We have developed versatile approach to generate photoresponsive microcapsules by assembling supramolecular NPSs (s-NPSs) at the oil-water interface. Different from traditional NPSs, mainly formed by electrostatic interactions, the s-NPSs used here consist of water soluble α-cyclodextrin (α-CD) modified gold NPs (α-CD NPs) and oil-soluble polymer ligand, azobenzene terminated poly-L-lactide (Azo-PLLA). The host-guest molecular recognition between the α-CD and Azo functionalities can be dynamically controlled by using light as an external trigger, toggling the assemblies encapsulating the microcapsules from a jammed state to an unjammed state, enabling a jamming-controlled diffusion and release of cargoes dispersed in the droplets.

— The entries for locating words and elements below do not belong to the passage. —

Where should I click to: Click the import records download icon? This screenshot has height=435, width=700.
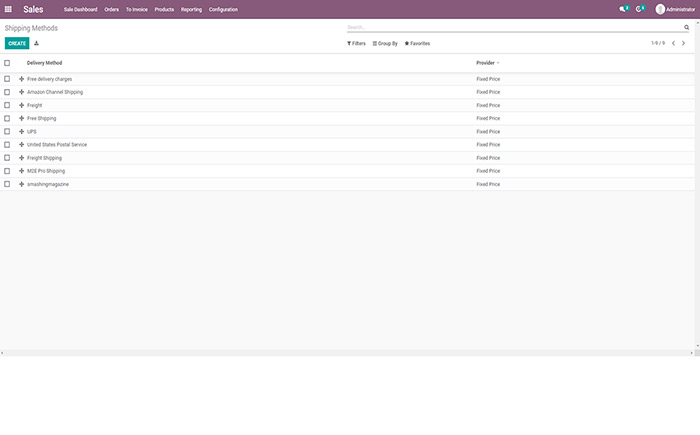37,44
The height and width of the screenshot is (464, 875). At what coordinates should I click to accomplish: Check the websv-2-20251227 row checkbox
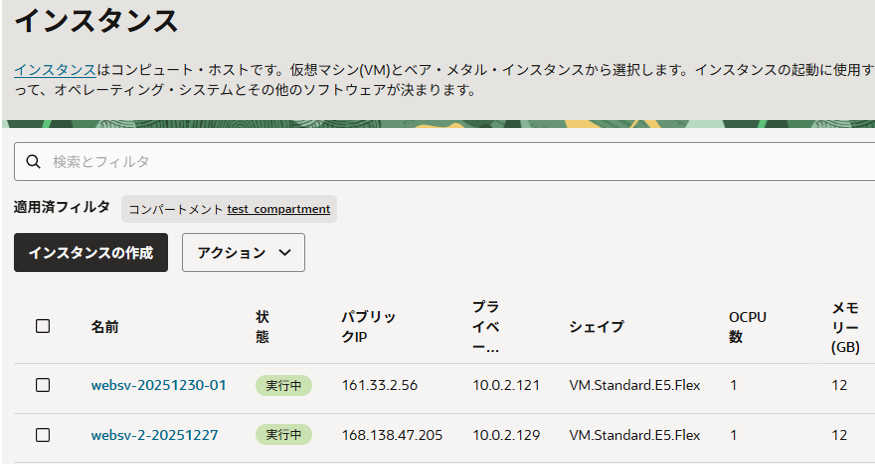tap(43, 435)
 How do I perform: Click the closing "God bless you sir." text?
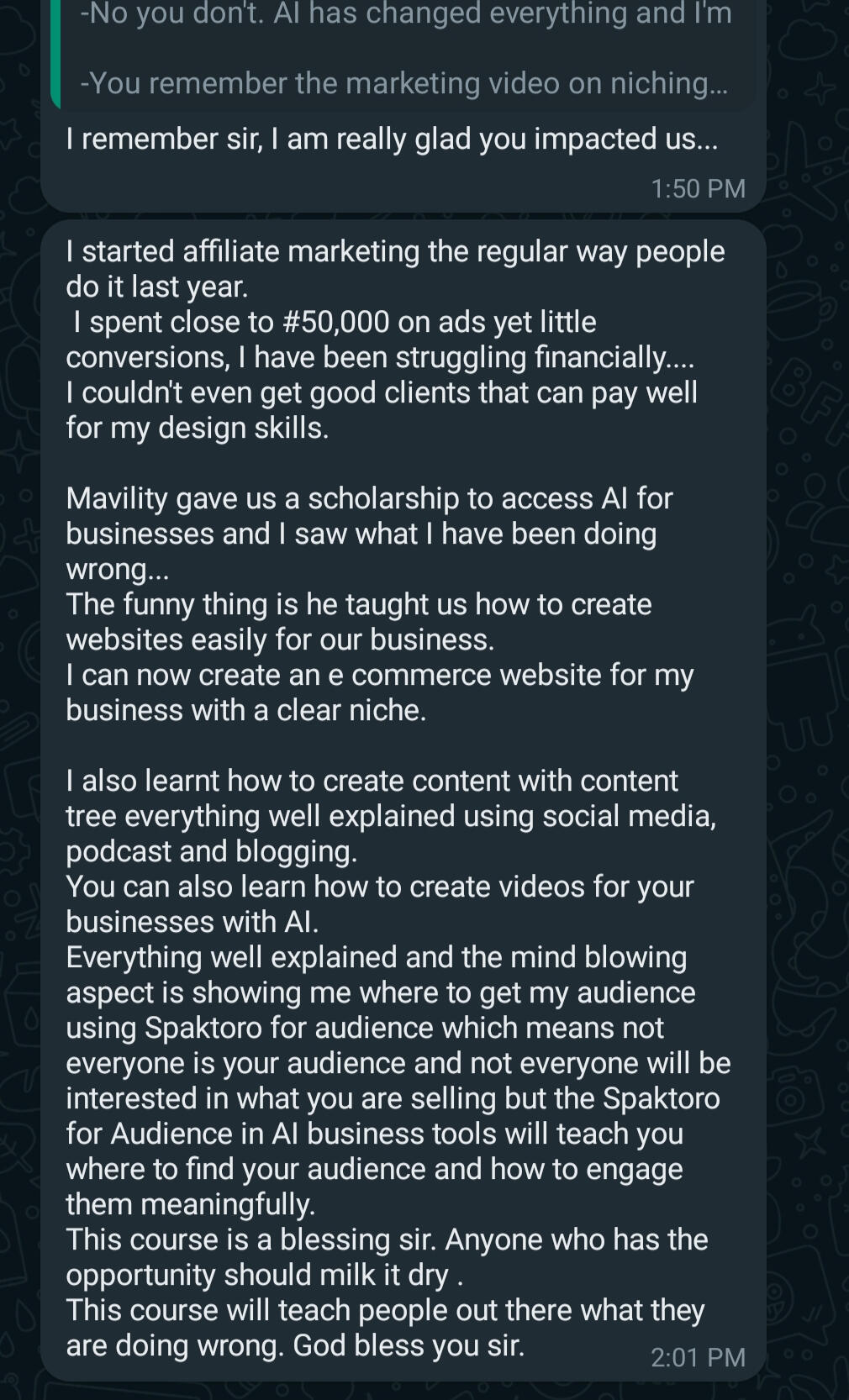(x=409, y=1345)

Since the size of the droplet can be arbitrarily large or small, this fascinating behavior can also be realized in macroscopic structured liquids having a cubic shape, where the shape of liquids can be changed from a highly nonequilibrium shape to the classic spherical shape with no change in the volume by the jamming-to-unjamming transition of the interfacial assembly of s-NPSs. Similarly, s-NPS, based on the molecular recognition of ferrocene (Fc) and β-cyclodextrin (β-CD) at the oil-water interface. Present an alternative strategy to generate responsive assemblies. Normally, uncharged Fc is strongly bound in the cavity of β-CD by host–guest recognition, whereas the charged Fc⁺ dissociates rapidly.  This association and dissociation effect can be reversibly manipulated by a redox process.   As a result, a desirable assembly/jamming and disassembly/unjamming of NPSs is achieved, leading to an efficient encapsulation and release of cargo. The s-NPSs exhibit remarkably high interfacial activity.